Is there a first-class concept of a process context switch? Perfmon shows context switches under the Thread object, but nothing under the Process object.


Solution

  • Yes, it is possible and it happens pretty often.
    The OS tries to not switch one thread between CPUs (you can make it try harder setting the threads preferred processor, or you can even lock it to single processor via affinity).
    Windows' process is not an execution unit by itself - from this viewpoint, its basically just a context for its threads.

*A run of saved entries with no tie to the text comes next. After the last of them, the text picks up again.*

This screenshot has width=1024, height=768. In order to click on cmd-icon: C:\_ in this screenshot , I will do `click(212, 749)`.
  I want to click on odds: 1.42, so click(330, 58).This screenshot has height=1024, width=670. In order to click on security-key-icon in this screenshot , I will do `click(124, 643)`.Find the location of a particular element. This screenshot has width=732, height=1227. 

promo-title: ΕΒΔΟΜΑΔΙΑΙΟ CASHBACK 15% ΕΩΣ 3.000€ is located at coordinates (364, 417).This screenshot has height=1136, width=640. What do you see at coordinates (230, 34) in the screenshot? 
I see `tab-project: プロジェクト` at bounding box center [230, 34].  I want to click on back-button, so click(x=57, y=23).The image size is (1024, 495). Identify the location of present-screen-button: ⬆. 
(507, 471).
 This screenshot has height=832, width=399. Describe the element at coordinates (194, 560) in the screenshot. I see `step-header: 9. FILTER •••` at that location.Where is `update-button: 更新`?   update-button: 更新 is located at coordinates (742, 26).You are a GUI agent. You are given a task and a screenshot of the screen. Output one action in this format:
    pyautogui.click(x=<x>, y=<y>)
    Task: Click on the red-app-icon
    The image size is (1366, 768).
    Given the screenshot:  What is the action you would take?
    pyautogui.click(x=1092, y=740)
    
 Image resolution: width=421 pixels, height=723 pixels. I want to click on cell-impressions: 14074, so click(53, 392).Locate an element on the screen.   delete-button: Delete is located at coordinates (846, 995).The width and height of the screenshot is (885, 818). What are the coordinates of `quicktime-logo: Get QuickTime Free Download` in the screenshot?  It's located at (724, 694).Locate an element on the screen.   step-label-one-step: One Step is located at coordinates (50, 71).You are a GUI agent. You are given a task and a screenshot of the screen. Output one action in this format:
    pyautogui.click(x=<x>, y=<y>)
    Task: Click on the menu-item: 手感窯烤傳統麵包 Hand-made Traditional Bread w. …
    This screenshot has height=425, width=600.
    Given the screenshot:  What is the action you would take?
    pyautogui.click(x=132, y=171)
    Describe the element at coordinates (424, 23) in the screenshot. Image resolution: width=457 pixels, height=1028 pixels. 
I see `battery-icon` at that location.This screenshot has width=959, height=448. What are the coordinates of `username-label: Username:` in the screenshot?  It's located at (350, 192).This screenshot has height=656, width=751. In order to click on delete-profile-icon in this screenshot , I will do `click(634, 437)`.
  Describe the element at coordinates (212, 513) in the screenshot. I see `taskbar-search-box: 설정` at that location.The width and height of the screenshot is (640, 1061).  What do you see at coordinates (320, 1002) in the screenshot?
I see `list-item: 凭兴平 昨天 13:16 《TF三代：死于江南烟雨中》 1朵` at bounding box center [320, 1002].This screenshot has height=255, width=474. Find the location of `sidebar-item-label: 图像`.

    EDIT (further clarifications)

    There's nothing like a "process context switch". Basically, the OS scheduler assigns the threads via a (very adaptive) round-robin algorithm to any free processor/core (as the affinity allows), if the "previous" processor isn't immediately available, regardless of the processes (which means multi-threaded processes can steal much more CPU power).

    This "jumping" may seem expensive, considering at least the L1 (and sometimes L2) caches are per-core (apart from different slot/package processors), but it's still cheaper than delays caused by waiting to the "right" processor and inability to do elaborate load-balancing (which the "jumping" scheme makes possible).
    This may not apply to the NUMA architecture, but there are much more considerations invoved (e.g. adapting all memory-allocations to be thread- and processor-bound and avoiding as much state/memory sharing as possible).

    As for affinity: you can set affinity masks per-thread or per-process (which supersedes all process' threads' settings), but the OS enforces least one logical processor affiliated per thread (you never end up with a zero mask).

    A process' default affinity mask is inherited from its parent process (which allows you to create single-core loaders for problematic legacy executables), and threads inherit the mask from the process they belong to.

    You may not set a threads affinity to a processor outside the process' affinity, but you can further limit it.

    Any thread by default, will jump between the available logical processors (especially if it yields, calls to kernel, etc), may jump even if it has its preferred processor set, but only if it has to, but it will NOT jump to a processor outside its affinity mask (which may lead to considerable delays).

    I'm not sure if the scheduler sees any difference between physical and hyper-threaded processors, but even if it doesn't (which I assume), the consequences are in most cases not of a concern, i.e. there should not be much difference between multiple threads sharing physical or logical processors if the thread count is just the same. Regardless, there are some reports of cache-thrashing in this scenario, mainly in high-performance heavily multithreaded applications, like SQL server or .NET and Java VMs, which may or may not benefit from HyperThreading turned off.